一般說來,調速驅動程序分爲兩種:
1.存在PDB文件的調試:
這裏的PDB文件其實就是調試符號文件,假如我們調試的這樣的文件,我們可以再windbg中使用 :bp 驅動名!DriverEntry,這個時候當加載驅動的時候,程序就會斷在入口了。
2.沒有PDB文件的調試:
在調試別人的驅動程序時,也就是自己只有bin,並且在這個bin沒有PDB文件,以及你沒有它的代碼。這種情況下,就出現問題了。好在我們可以查看SXE LD 驅動的名字.sys來下斷,這個時候,只要加載驅動,馬上就能別windbg識別,然後我們可以使用:lmvm 驅動名,查看驅動在內存的相關信息,利用得到的信息下斷點。
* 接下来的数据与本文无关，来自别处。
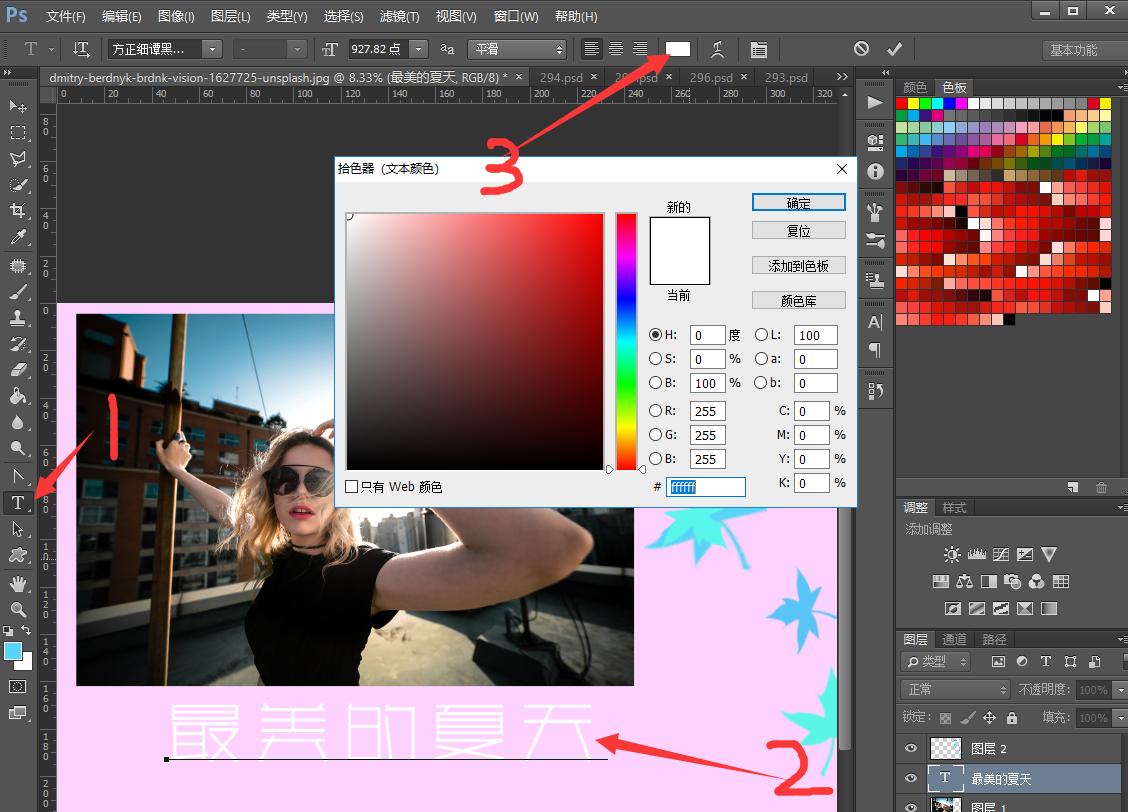Viewport: 1128px width, 812px height.
Task: Open the 滤镜(T) menu
Action: click(x=400, y=17)
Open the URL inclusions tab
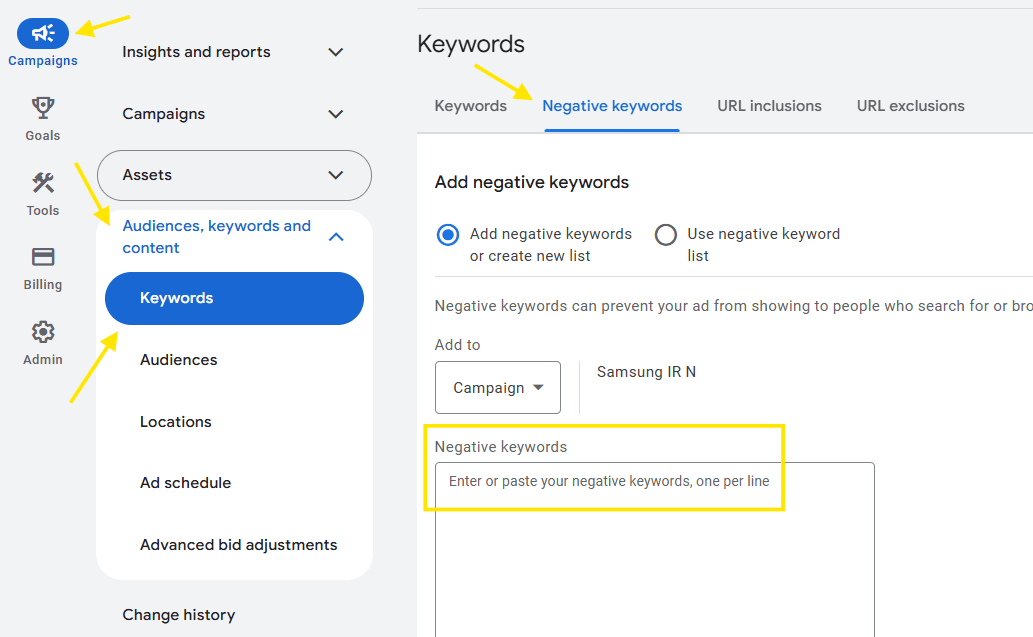The height and width of the screenshot is (637, 1033). [769, 106]
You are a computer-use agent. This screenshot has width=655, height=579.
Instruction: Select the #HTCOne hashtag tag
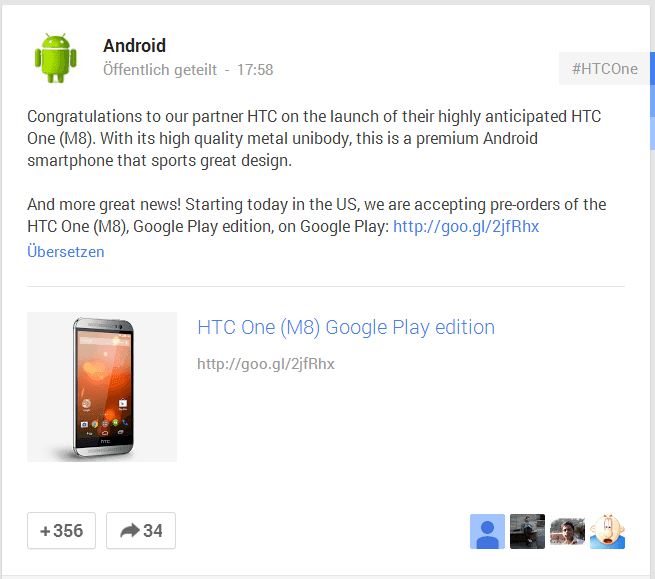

這個時候下的斷點:bp base+poi(poi(base+3c)+base+28),這裏poi是取值的意思。
下邊我以調試XueTr.sys的驅動作爲說明:
先設置好異常事件:
2。運行後,觸發了異常:
3.查看XueTr.sys的相關信息,記錄下起始地址,利用bp b22b9000+poi(poi(b22b9000+3c)+b22b9000+28)下斷,斷下後,即是驅動的入口了。